After three months, when Mary went back to Nazareth and told Joseph the news, he did not rejoice. He was rather offended. He had been faithful and chaste and knew that he had not fathered any child, so when Mary shows up pregnant, he assumed that she had been unfaithful. This was a logical (though wrong) assumption. Ever since the creation of Adam and Eve, all people have been conceived the same way. No virgin, before or since, had ever become a mother. Matthew 1:19 tells us that Joseph had made up his mind to divorce Mary quietly, so as not to put her to shame, but I am sure that in their conversations that day there was more than a few tears shed by both Mary and Joseph. Such was the supposed offense.

That evening and angel of the Lord appeared to Joseph in a dream and told him, “Joseph, son of David, do not fear to take Mary as your wife, for that which is conceived in her is from the Holy Spirit.” To Joseph’s credit he believed the word of God from the angel, even though it was essentially the same thing that Mary had told him earlier which he did not believe. The offense that he had presumed from Mary was so great that he couldn’t bring himself to believe her, at first, because she had every reason to lie if she was, in fact, unfaithful. Yet, when Joseph heard God’s word from the angel, he repented of his disbelief and kept Mary as his wife and continued to refrain from intimate relations with her until an appropriate time after Jesus was born.

The actual birth of Jesus was also most inoffensive. Joseph and Mary had to travel South to Bethlehem to comply with a decree from Caesar Augustus about registering in a census. Even though the Davidic dynasty of kings had ended several hundred years before the days of Joseph and Mary, there were likely many, many Jews of that day who could trace their ancestry back to King David. Remember that David’s youngest son and heir, Solomon, alone had 300 wives and 700 concubines, and surely also fathered more than his fair share of children, though the Scriptures don’t tell us how many children came from these arrangements.
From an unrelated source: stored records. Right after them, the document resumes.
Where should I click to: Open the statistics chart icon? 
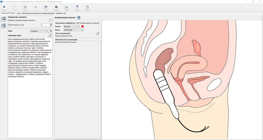click(67, 7)
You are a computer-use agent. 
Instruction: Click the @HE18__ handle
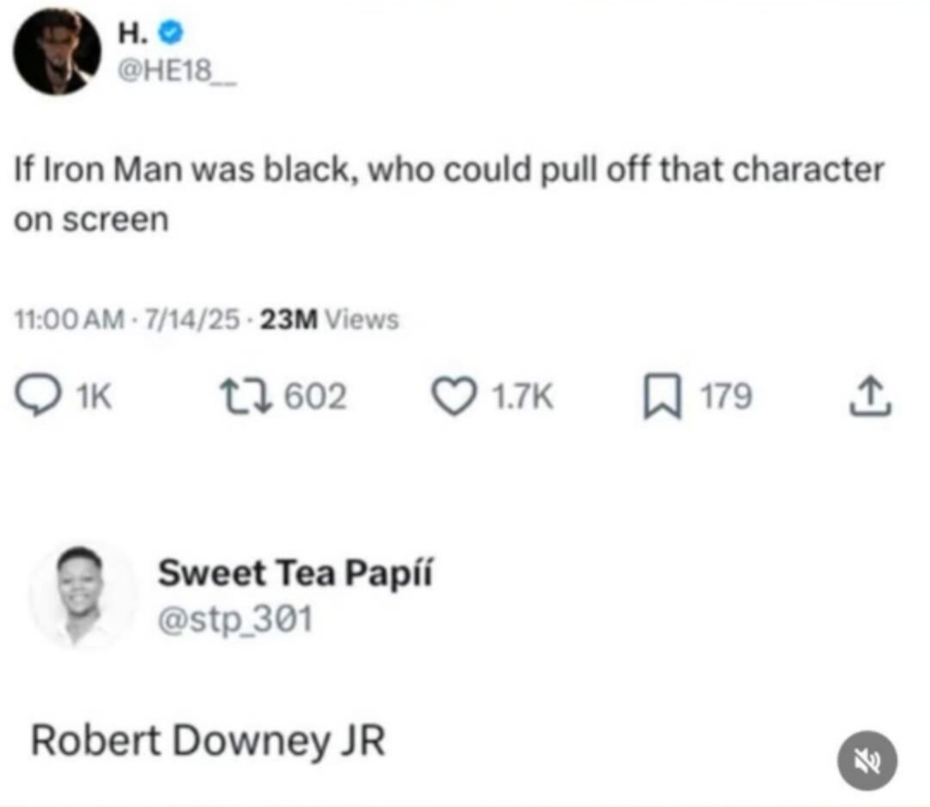tap(177, 71)
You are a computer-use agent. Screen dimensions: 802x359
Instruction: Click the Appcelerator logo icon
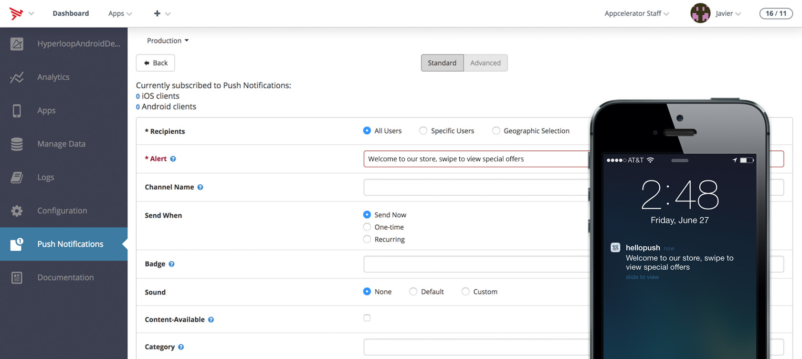[x=16, y=13]
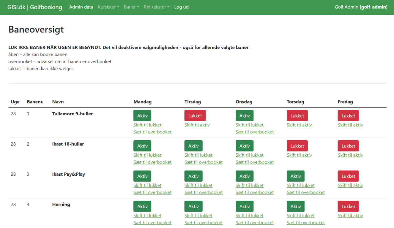Click Log ud in the navbar
This screenshot has height=228, width=394.
[x=181, y=7]
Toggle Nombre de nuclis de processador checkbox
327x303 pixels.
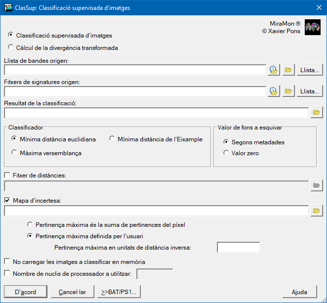7,273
Even acknowledging that over the years some of David’s descendants may have lost track of their ancestral line, there surely was quite a crowd that was coming to Bethlehem to register for Caesar’s census. Yet, the birth of the Son of God didn’t put anyone out the night He was born. Instead, Mary and Joseph apparently stayed in a barn (or its equivalent), and placed the newborn baby Jesus in a manger as his first crib. This humble birth was the very opposite of offensive.
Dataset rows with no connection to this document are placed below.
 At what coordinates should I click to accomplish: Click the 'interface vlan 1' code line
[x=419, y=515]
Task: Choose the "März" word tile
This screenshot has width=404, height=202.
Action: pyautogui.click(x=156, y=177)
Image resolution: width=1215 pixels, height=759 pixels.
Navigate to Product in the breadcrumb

Joseph protected his family
by taking them to Egypt
until the death of Herod

That same night after Jesus was born, angels from God appeared to shepherds near Bethlehem and told them the good news about the birth of God’s Son, and they weren’t offended at all and came and worshiped Him. Likewise, when the Magi saw the star, and interpreted it to mean that a king was born to the Jews, they came to worship Him. However, they logically assumed that the new king was born in Jerusalem and first went there to find the royal baby. King Herod was not a descendant of David, nor a Jew, nor a Levite, nor even a descendant of Israel. When Herod heard about the birth of the King of the Jews, he took offense. Herod didn’t want a Jewish king. He wanted one of his sons (one whom he hadn’t yet killed) to succeed him as king, not a descendant of Judah born in Bethlehem. After the Magi left town without even saying goodbye and identifying the newborn King of the Jews, Herod sent soldiers to Bethlehem to kill all the baby boys younger than two years.


The murderous insanity of Herod shows the tragic foolishness of taking offense at the birth of Jesus. Yet it also reminds us that we shouldn’t be surprised when people take offense at this wonderful event.
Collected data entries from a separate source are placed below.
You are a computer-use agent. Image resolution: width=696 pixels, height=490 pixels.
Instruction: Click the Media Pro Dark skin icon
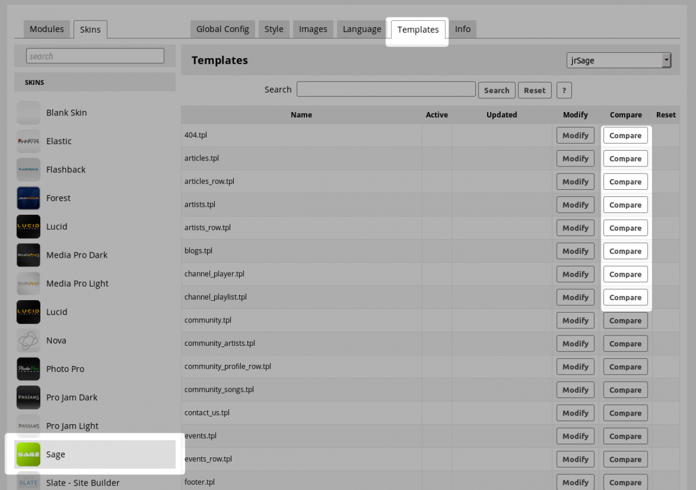[28, 255]
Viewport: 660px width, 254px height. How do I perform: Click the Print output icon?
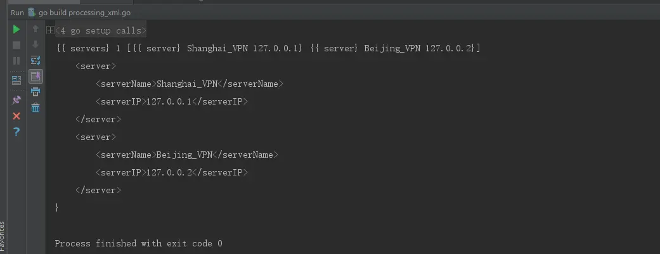[36, 92]
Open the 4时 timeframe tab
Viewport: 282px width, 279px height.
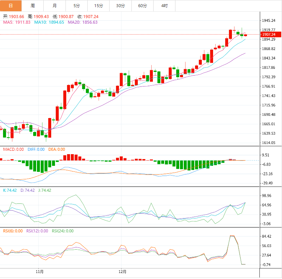click(x=165, y=6)
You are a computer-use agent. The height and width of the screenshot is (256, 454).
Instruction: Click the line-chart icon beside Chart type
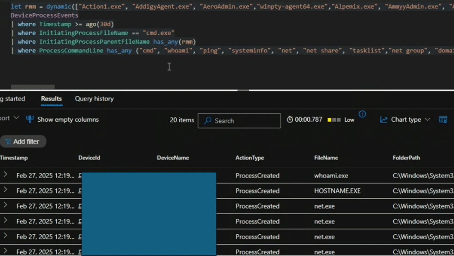point(384,119)
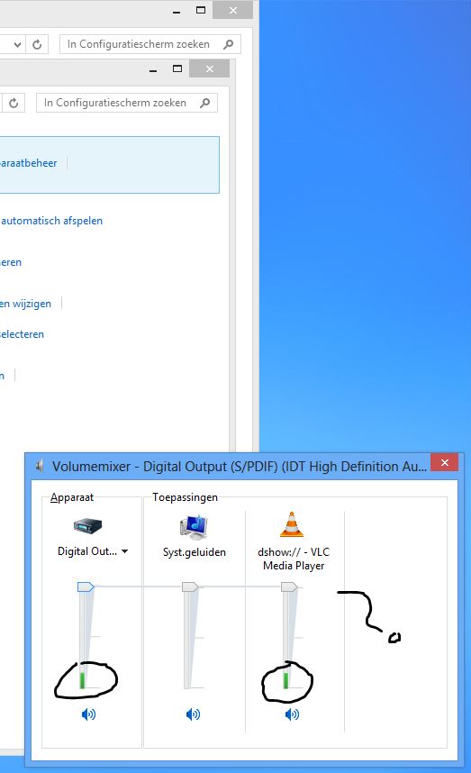
Task: Expand the Digital Out... device dropdown
Action: point(124,551)
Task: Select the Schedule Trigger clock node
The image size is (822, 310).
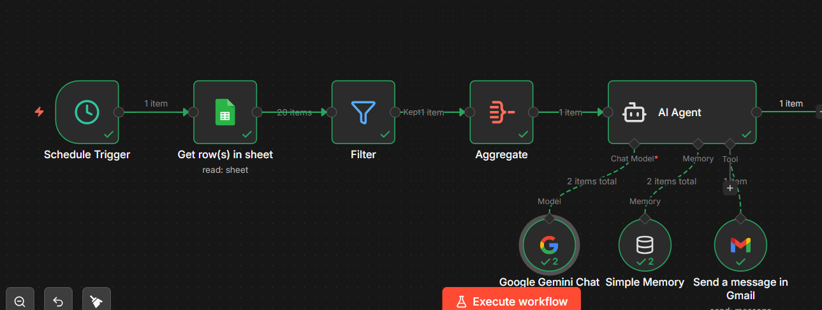Action: click(87, 112)
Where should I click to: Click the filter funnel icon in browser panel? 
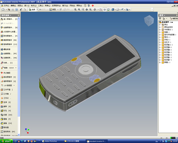160,19
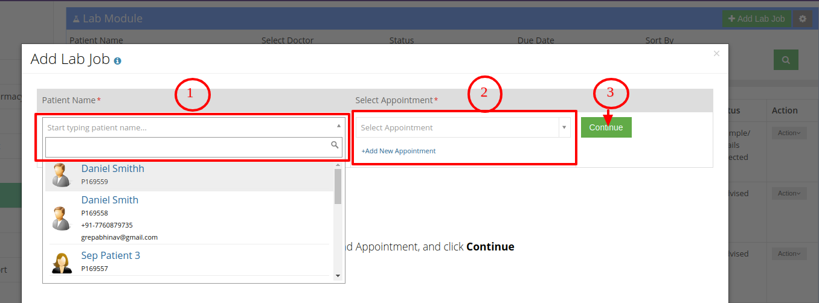The width and height of the screenshot is (819, 303).
Task: Click the green search magnifier button
Action: pyautogui.click(x=786, y=60)
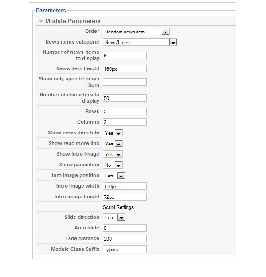Select the Rows input field
This screenshot has width=266, height=277.
(x=125, y=112)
The birth of Christ is such an important event in human history that when the Roman empire became a Christian empire after Constantine legalized Christianity, they eventually made an effort to count the years from the birth of Jesus. They likely weren’t perfect in this, and we now believe Jesus was born around 3-4 B.C. as we count the years. The description of the years as B.C. (before Christ) and A.D. (Anno Domini – year of our Lord) also offends people who don’t recognize Christ as Lord and they would rather describe the years as B.C.E. (before the Christian era, or before the “common” era) and C.E.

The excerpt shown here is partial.